A groundbreaking history of how Jewish women maintained their identity and influenced social activism as they wrote themselves into American history.
What does it mean to be a Jewish woman in America? In a gripping historical narrative, Pamela S. Nadell weaves together the stories of a diverse group of extraordinary people—from the colonial-era matriarch Grace Nathan and her great-granddaughter, poet Emma Lazarus, to labor organizer Bessie Hillman and the great justice Ruth Bader Ginsburg, to scores of other activists, workers, wives, and mothers who helped carve out a Jewish American identity.

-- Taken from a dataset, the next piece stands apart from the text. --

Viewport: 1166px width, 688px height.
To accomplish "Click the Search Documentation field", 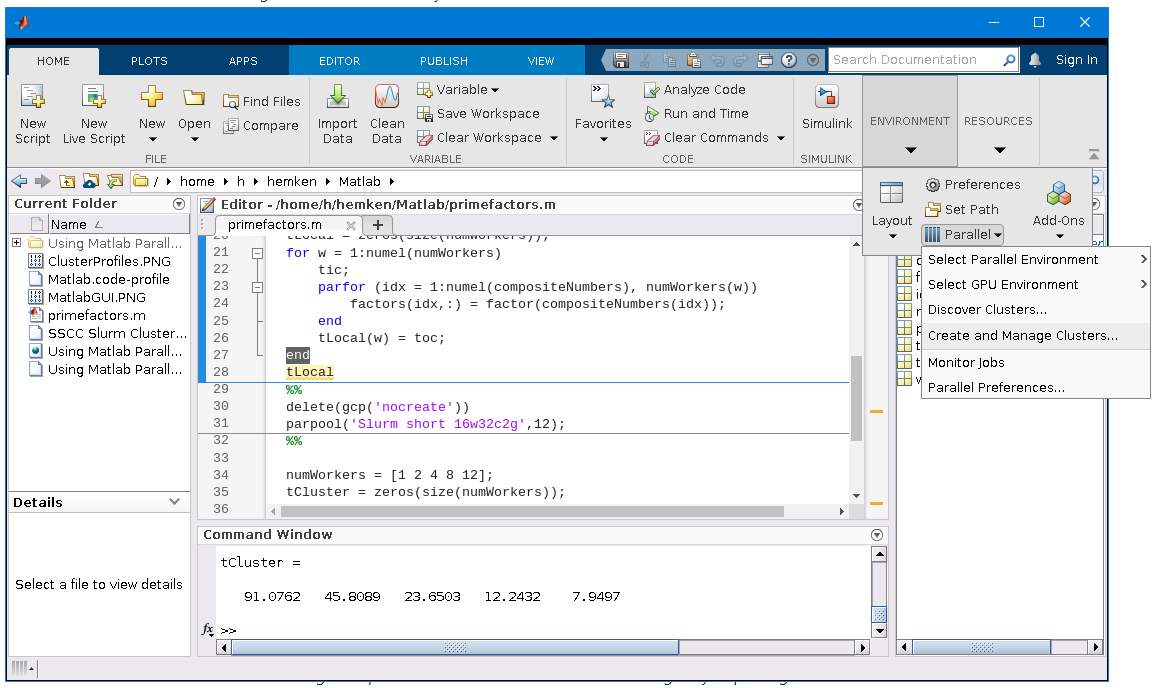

The twin threads binding these women together, she argues, are a strong sense of self and a resolute commitment to making the world a better place. Nadell recounts how Jewish women have been at the forefront of causes for centuries, fighting for suffrage, trade unions, civil rights, and feminism, and hoisting banners for Jewish rights around the world. Informed by shared values of America's founding and Jewish identity, these women's lives have left deep footprints in the history of the nation they call home.
Suzanne Toren is an actor who has appeared on and off Broadway, in regional theaters, and occasionally on TV. Over a period of several decades, she has narrated close to 1000 audiobooks for most major publishers. She has received multiple Audie nominations and many industry awards, including Narrator of the Year and Best Voices of the Year. Making beautifully crafted writing come alive is her passion; she is honored and thrilled to have been able to earn a living doing it.